> [GOAL]: Go through the entries below, swapping "Identify the location of" for "Find the position of" wherever it occurs and leaving the rest untouched.

★ ★ ★

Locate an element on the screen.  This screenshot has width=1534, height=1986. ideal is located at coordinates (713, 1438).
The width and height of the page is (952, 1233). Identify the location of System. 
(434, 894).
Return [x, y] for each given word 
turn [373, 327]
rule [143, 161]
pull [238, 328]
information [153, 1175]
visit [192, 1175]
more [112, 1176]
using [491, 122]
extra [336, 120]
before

★ ★ ★

> [THE OUTPUT]:
Locate an element on the screen.  This screenshot has width=1534, height=1986. ideal is located at coordinates (713, 1438).
The width and height of the page is (952, 1233). Find the position of System. 
(434, 894).
Return [x, y] for each given word 
turn [373, 327]
rule [143, 161]
pull [238, 328]
information [153, 1175]
visit [192, 1175]
more [112, 1176]
using [491, 122]
extra [336, 120]
before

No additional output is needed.